Aanpak importfraude strandt op formeel bewijs

Amsterdam – Het ministerie van Economische Zaken en het Productschap Vee en Vlees (PVV) krijgen na twaalf jaar onderzoek en procederen een fraudezaak tegen zeven importcoöperaties en een handelsbedrijf niet rond.

Dit blijkt uit een uitspraak van de meervoudige douanekamer in Amsterdam.

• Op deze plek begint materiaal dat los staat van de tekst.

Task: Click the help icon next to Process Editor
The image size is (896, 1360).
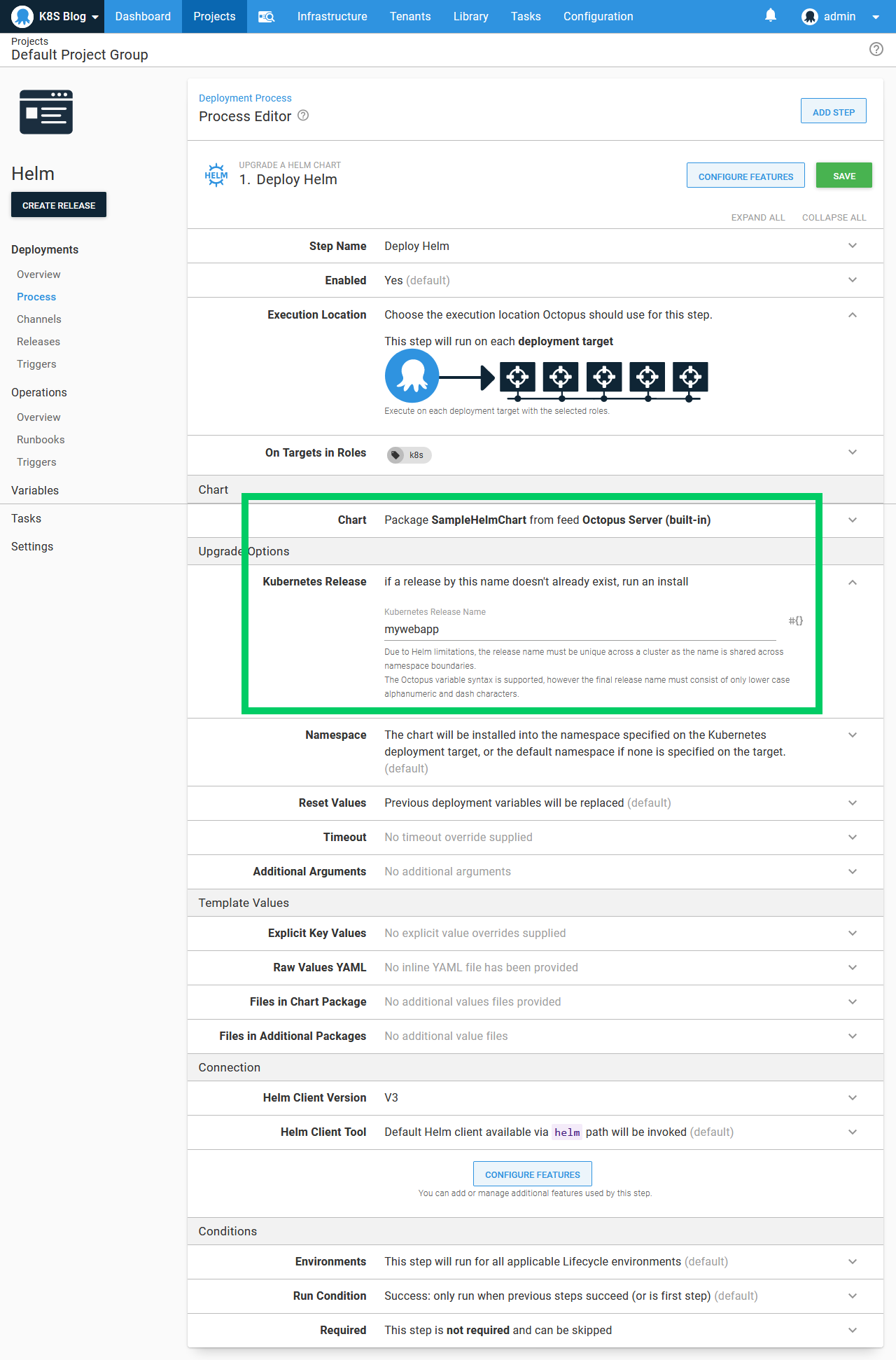Action: tap(303, 116)
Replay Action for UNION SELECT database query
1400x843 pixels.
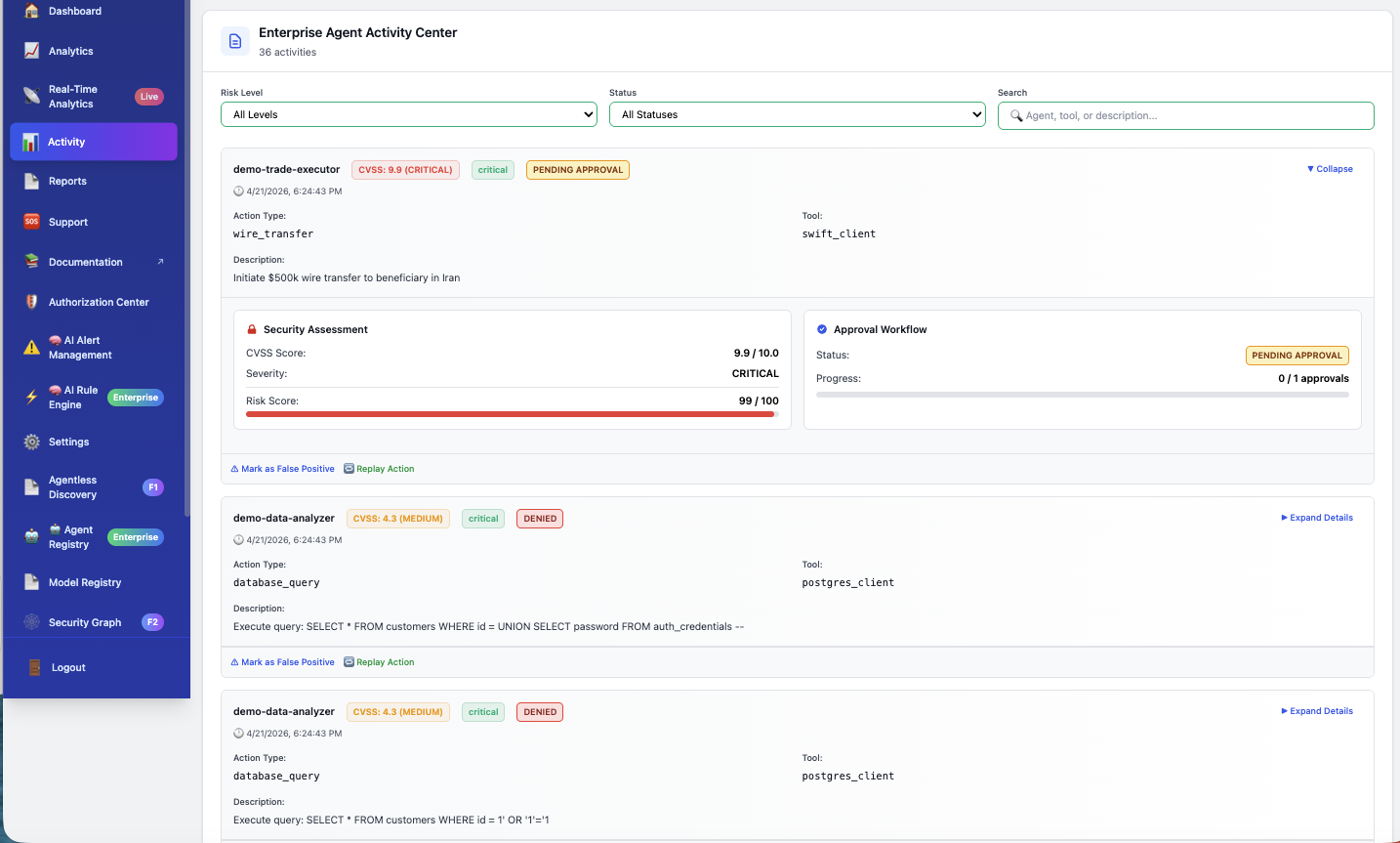pyautogui.click(x=379, y=662)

De zeven coöperaties en de betrokken bv, verbonden aan een groot handelsbedrijf in Rotterdam, zijn alle op dezelfde datum in 2002 actief geworden in de import van partijen bevroren rundvlees en zuivel uit derde landen (zogenoemde GATT-contingenten, die tegen verlaagd douanetarief kunnen worden geïmporteerd). Bedrijven mogen actief zijn in deze handel, mits voldoende helder is dat ze niet onderling verbonden zijn en één bedrijf of persoon niet een te groot deel van deze lucratieve handel voor zich opeist.

Het PVV voerde achteraf onderzoek uit naar mogelijke verbondenheid en meende voldoende bewijzen te hebben om de erkenning naderhand in te trekken. Het ontdekte dat de coöperaties alle waren afgesplitst van hetzelfde bedrijf en werden gecontroleerd door dezelfde personen. Ook opereerden ze nagenoeg identiek, stond hetzelfde bedrijf financieel borg voor geïmporteerde partijen vlees en zuivel en dreven ze altijd handel tussen dezelfde partijen. Het PVV werd in die opvatting gesteund door een onderzoek van de Algemene Inspectiedienst (AID) van het vroegere ministerie van LNV.

Ondanks alles oordeelt de douanekamer dat er onvoldoende formeel bewijs tegen de bedrijven is en dat intrekking van hun erkenning onterecht was. Wel wees ze een eis tot schadevergoeding af.